En este sentido, el creciente peso en la economía de
los servicios constituye un buen ejemplo de un estilo de globalización
menos especulativa y de mayor valor añadido. Y esta modalidad sí que va a
continuar. Ebury pone como ejemplo servicios de ingeniería en el
fotovoltaico o aperturas de oficinas de asesoría legal en el extranjero,
sectores en los que las pymes españolas todavía tienen posibilidad de
aprovechar fuera de sus fronteras. Porque el conocimiento –también– se
contagia.
Las cadenas de suministro globales tienen una larga historia. En los siglos X y XI,
los comerciantes árabes y los artesanos indios habían establecido una
cadena de suministro de marfil. Los colmillos de elefante en la India y
el sudeste asiático eran más caros que los colmillos africanos.

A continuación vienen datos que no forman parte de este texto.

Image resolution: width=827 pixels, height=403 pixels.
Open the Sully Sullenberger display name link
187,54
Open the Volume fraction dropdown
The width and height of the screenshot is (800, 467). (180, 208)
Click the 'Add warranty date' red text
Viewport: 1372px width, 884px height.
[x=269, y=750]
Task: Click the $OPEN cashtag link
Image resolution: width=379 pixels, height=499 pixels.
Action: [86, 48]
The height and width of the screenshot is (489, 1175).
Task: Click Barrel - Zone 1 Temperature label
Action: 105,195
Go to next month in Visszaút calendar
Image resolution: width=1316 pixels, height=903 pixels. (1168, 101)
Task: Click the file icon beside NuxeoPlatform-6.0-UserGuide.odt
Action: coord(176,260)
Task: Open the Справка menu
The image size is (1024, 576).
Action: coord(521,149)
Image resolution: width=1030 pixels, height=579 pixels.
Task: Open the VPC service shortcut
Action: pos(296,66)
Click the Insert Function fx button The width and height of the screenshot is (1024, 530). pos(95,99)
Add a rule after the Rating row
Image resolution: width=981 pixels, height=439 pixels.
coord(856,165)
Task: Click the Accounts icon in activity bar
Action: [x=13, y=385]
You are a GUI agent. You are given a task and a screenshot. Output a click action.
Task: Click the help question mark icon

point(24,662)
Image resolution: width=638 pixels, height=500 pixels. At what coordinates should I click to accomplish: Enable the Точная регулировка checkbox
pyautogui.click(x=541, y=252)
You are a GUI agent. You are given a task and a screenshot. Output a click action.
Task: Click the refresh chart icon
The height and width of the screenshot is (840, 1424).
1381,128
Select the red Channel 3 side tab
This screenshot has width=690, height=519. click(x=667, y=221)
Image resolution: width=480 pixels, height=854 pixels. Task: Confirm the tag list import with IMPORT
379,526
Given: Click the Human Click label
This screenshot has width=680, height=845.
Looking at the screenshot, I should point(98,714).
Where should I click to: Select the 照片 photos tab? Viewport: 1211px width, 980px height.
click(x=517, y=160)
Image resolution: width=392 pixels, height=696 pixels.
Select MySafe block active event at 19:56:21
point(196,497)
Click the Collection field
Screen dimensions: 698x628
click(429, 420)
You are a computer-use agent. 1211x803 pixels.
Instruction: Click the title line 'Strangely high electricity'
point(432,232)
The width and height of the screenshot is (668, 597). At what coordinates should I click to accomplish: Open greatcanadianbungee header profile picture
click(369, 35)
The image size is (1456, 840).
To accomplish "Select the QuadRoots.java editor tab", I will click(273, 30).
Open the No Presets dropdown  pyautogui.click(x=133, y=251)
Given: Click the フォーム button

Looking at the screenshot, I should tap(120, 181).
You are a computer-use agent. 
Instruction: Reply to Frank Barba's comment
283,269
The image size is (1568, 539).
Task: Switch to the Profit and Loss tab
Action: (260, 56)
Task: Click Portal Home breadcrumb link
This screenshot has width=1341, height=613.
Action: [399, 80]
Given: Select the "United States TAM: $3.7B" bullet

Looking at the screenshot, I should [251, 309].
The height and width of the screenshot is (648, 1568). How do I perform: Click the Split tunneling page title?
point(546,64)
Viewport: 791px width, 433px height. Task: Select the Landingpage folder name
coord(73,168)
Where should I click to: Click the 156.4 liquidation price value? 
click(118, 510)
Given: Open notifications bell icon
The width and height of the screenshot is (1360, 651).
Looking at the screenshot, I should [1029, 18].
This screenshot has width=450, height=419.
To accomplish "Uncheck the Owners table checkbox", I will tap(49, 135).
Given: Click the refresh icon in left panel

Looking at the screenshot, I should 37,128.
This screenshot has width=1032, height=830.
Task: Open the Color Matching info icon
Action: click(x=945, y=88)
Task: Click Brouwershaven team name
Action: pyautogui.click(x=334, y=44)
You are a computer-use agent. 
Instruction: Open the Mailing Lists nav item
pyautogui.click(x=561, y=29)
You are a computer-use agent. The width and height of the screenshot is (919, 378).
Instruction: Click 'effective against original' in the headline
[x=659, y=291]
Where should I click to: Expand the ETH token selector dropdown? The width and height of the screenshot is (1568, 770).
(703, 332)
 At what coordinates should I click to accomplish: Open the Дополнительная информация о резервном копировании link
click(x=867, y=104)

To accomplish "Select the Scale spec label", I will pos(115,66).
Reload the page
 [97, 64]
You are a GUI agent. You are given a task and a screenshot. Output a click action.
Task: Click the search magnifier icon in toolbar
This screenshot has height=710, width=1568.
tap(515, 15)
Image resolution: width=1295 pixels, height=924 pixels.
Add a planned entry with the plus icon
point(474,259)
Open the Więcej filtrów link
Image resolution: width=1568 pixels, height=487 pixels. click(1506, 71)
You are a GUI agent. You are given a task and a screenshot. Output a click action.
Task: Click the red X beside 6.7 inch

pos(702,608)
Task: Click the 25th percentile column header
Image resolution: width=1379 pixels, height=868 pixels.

Entonces, los árabes enviaron colmillos africanos a la India para tallar
en joyas y adornos, que luego se exportaron a China y al Mediterráneo. Las preocupaciones actuales sobre el comercio multilateral tampoco son nuevas. Ya en el siglo I d.C., el emperador Tiberio de Roma se
lamentaba del déficit comercial ante la demanda de productos de lujo
entre las élites romanas: “¿Cómo vamos a lidiar con ese apetito por las
joyas y baratijas, que agota el imperio de su riqueza, y envía a cambio
de adornos, el dinero de la comunidad a las naciones extranjeras, e
incluso a los enemigos de Roma?”.
Y cuando se habla de aranceles, hay
que recordar que Gran Bretaña impuso la ley Cálico de 1701, una prohibición parcial de las importaciones de textiles indios, hasta llegar a 1721 a
la prohibición total. Los indios tenían la ventaja de la mano de obra.
Sus tejidos costaban una sexta parte de los producidos en Gran Bretaña.